■銃声と、鮮血と、少女②■
「リョウ!こっちこっち!」
漆黒のキャップにスカジャン、ぶかぶかのジーンズを履いた青年が、白のタートルネックに青色のジーンズ姿の少年を呼び止めた。
道路を挟んで向かい側にいた"リョウ"と呼ばれた少年は、青年に向かって軽く右手を挙げると横断歩道を小走りで渡ってきた。
「…ごめん、遅くなった。」
「全然!とりあえず入ろうぜ!」
…と、青年が指さしたのは、コテッコテの女性向けスイーツ専門カフェの扉だった。
「……………………トオル、お前…相変わらずだな。」
"トオル"と呼ばれた青年はニカッと笑顔を見せると、満足そうに話し出した。
「最近見つけた穴場なんだ!ここのフォンダンショコラは最高だぜ!ほんのすこし添えた生クリームが……」
これ以降の台詞をリョウが聞き流したのは言うまでもない。
「…――で、本題だ。」
これでもかと言うほどケーキを口にした後、最後の一個になった苺のショートケーキの先端にフォークをつきたてながら、思い立ったようにトオルが話し出した。

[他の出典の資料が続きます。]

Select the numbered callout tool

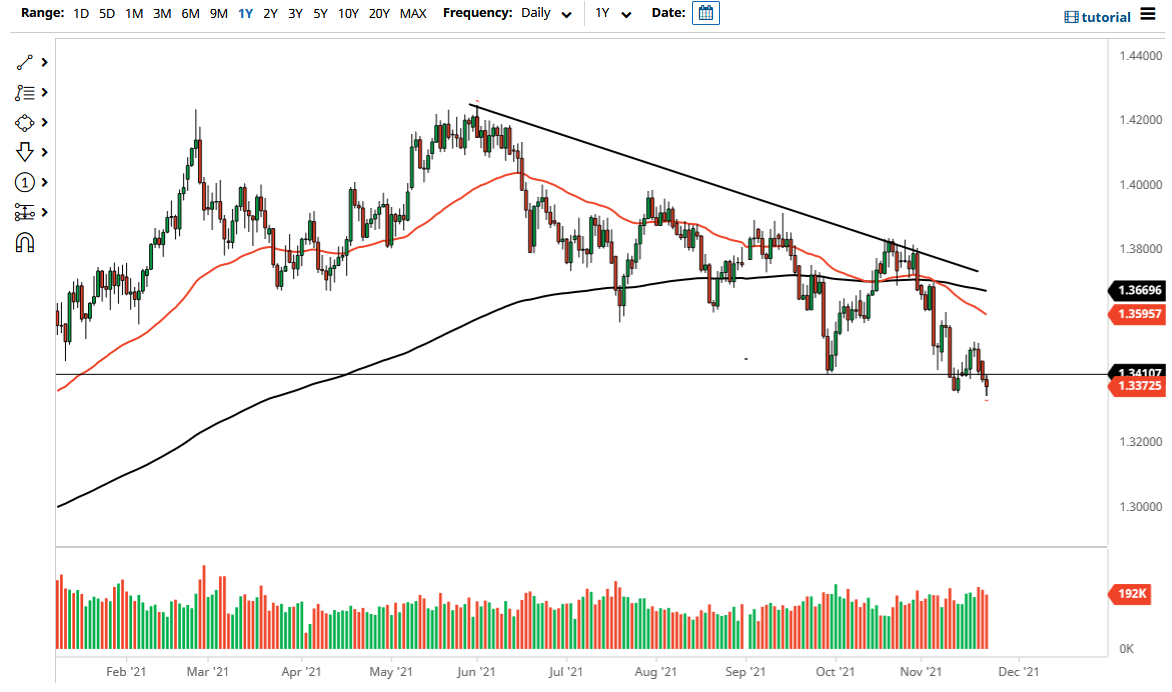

それまでの洋菓子の話が長かった…と思いながら、リョウは相槌をうつかわりに無言でアメリカンコーヒーが入ったカップの取っ手を持った。
「お前が捜索している母親の情報だが、依然として居場所を特定できない状態が続いている。確かに1年前はこの日本に住んでいた記録が残っているんだが…。すまない。」
「いや、充分助かってるよ。ありがとう。」
「俺の情報屋としての腕は、国内じゃトップクラスだと自負している。お前から依頼を受けて半年、これだけ日本列島くまなく調べつくしてもチリひとつ出ないんじゃあ、アメリカに戻っているっていう可能性もあると思うんだが…。」
ぴくり。…と、リョウの身体が一瞬固まった。
「……………………いや、それはないよ。母親は、アメリカに移住していた時期の楽しい思い出は、一切ないはずだから。」
「そうか…。」
言いながら、トオルはさっき差したフォークでケーキをすくうと、自分の大きく開けた口にそれを放り込んだ。
「あともうひとつ。
"彼女"の件だが…。」
トオルはスカジャンからおもむろに写真を引っ張り出すと、テーブルの上に置き、リョウが見やすいように向きを整えて滑りこませるようにテーブル上でスライドさせた。
其処には小学生くらいのアメリカ人の少女が、テディベアを両腕で大事そうに抱え、撮影した相手に向けて無邪気な笑顔を見せていた。コバルトブルーの大きな瞳が、黄金の髪をより一層引き立てている。
「昨晩、中華街で"また"やらかしたぞ。」
「…相手は?」
「最近情報屋に転職した新米だ。
アイツは元々こっちの世界じゃ顔がひろかったから、新米でも侮れない腕をしている奴だったぜ。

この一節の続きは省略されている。